Para evitar aglomerações e garantir maior fluidez no dia do pleito, a Justiça Eleitoral promoveu uma reorganização nas seções que compõem a 7ª Zona Eleitoral.
A readequação exigiu o desmembramento de locais tradicionais de votação, transferindo parte das urnas para novos endereços na região.
Confira na lista as mudanças de locais
A mudança responde a dois fatores centrais: o conforto do cidadão e a atualização do teto de eleitores permitidos por seção.
Segundo o chefe de cartório da 7ª Zona Eleitoral, Ivo Pinheiro Bento, a estratégia foca no bem-estar do eleitorado e na prevenção de gargalos operacionais.
“Há situações em que parte das seções eleitorais foram para outro local e uma parte continua no local de votação original. Isso foi em decorrência de acomodar melhor os eleitores, para evitar que ocorram muitas filas e muitos tumultos no dia da eleição”, destaca Ivo Bento ao programa A CONVERSA É COM ACÉLIO TRINDADE
Redução de limite impulsionou desmembramento
Além do gerenciamento de fluxo, o ajuste foi motivado por uma alteração direta na margem de agregação de seções em relação aos pleitos anteriores:
Teto anterior: A norma permitia reunir até 450 eleitores em uma única seção.

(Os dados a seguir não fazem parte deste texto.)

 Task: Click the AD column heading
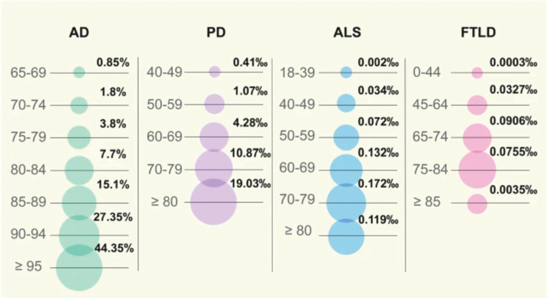(79, 32)
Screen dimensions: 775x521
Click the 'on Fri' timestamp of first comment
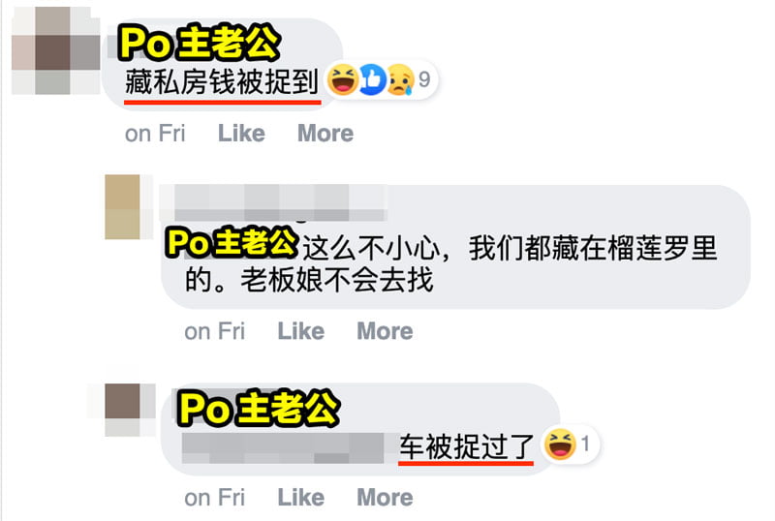click(155, 134)
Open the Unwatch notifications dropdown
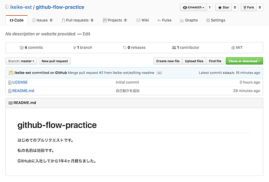 pos(194,8)

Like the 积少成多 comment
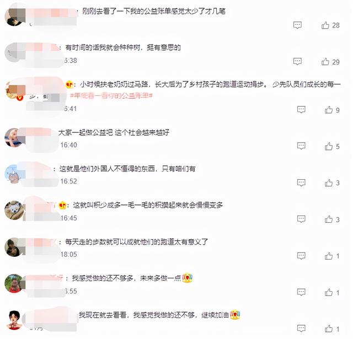coord(329,219)
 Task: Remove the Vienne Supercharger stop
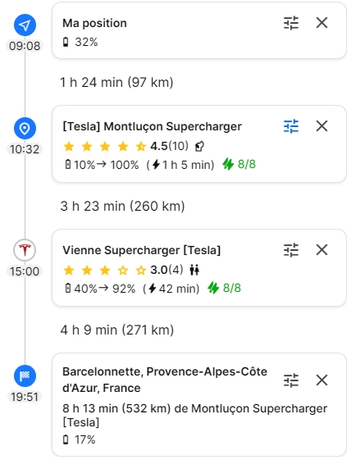coord(321,250)
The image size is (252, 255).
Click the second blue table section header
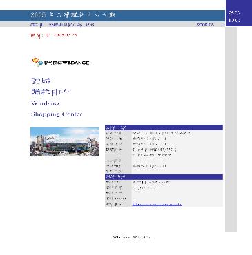164,177
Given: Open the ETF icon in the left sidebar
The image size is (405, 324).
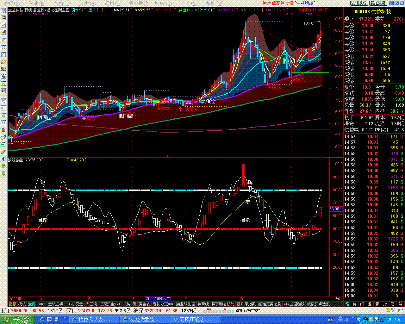Looking at the screenshot, I should [x=3, y=91].
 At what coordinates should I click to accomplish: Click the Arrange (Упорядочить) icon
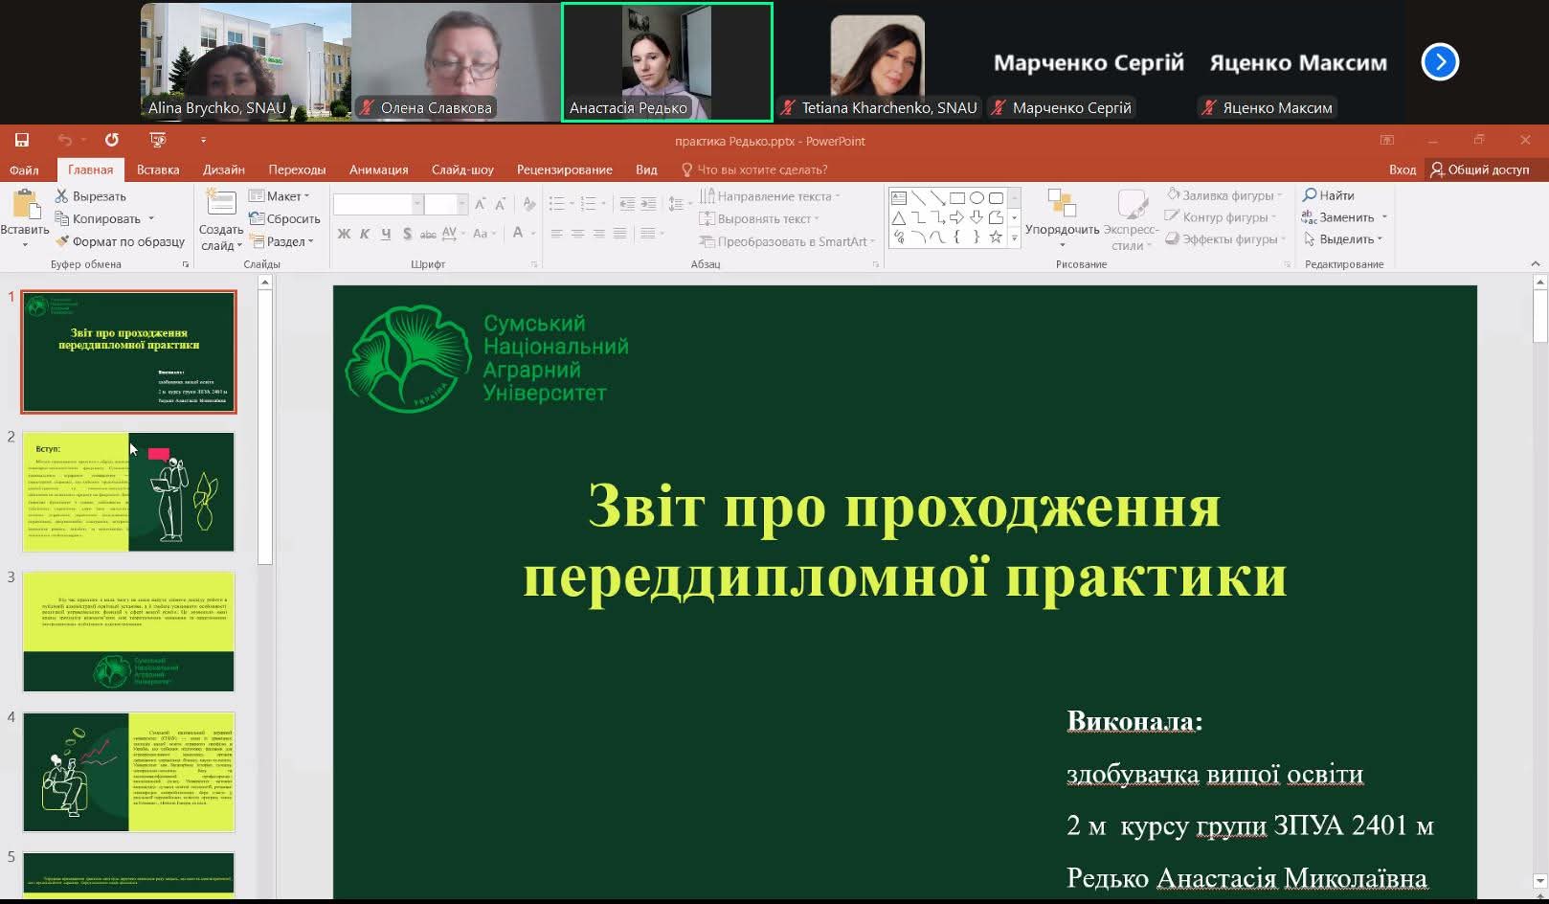[1062, 204]
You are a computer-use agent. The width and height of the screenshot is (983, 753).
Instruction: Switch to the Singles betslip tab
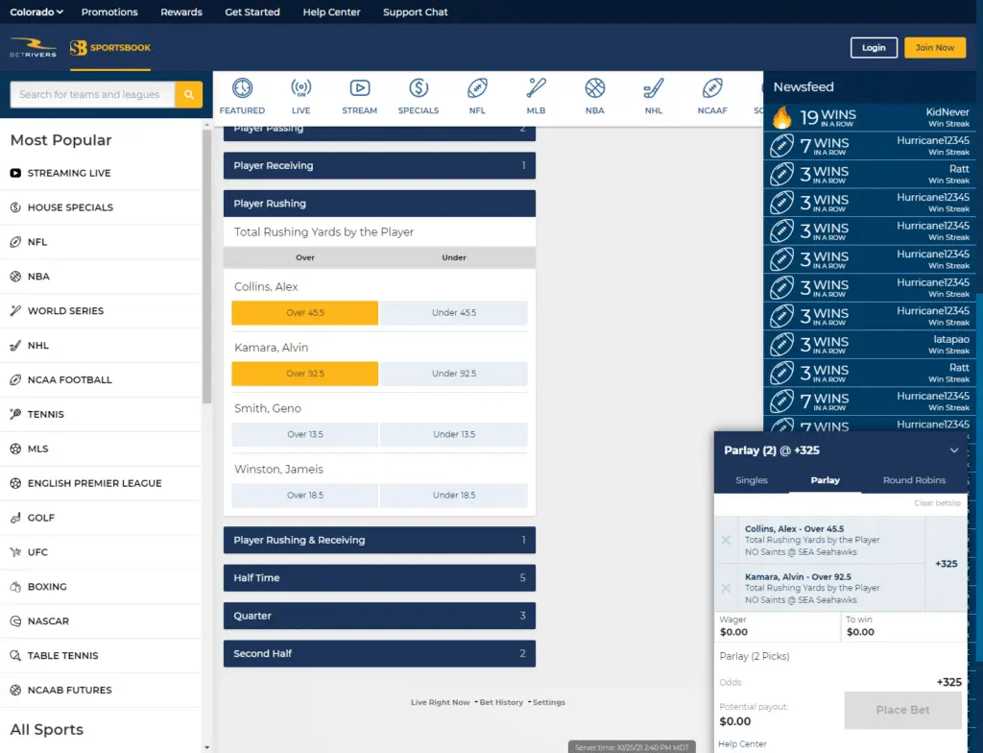(751, 480)
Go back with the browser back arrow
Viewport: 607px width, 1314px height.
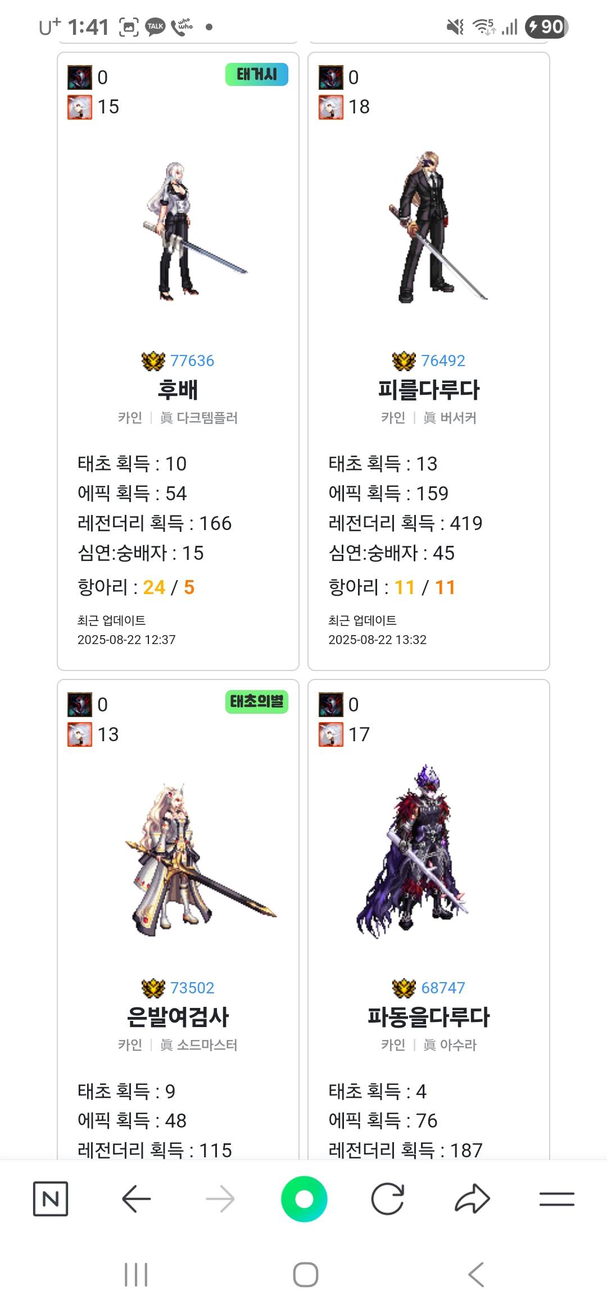click(136, 1199)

Teto atual: O limite máximo foi reduzido para 380 eleitores.
A diminuição da capacidade máxima inviabilizou a manutenção de seções fundidas, exigindo a busca por novas estruturas para alocar as urnas excedentes.
“Nessas eleições, a gente só vai poder agregar até 380 eleitores. Com isso, em muitas seções não foi possível ocorrer a agregação, a junção. Tivemos que deslocar algumas seções eleitorais para outros locais de votação”, explica o chefe de cartório.
A orientação da Justiça Eleitoral é que os eleitores da 7ª Zona façam a verificação antecipada de seu local de votação por meio do aplicativo e-Título ou do portal do TSE para confirmar se a sua seção foi objeto de transferência.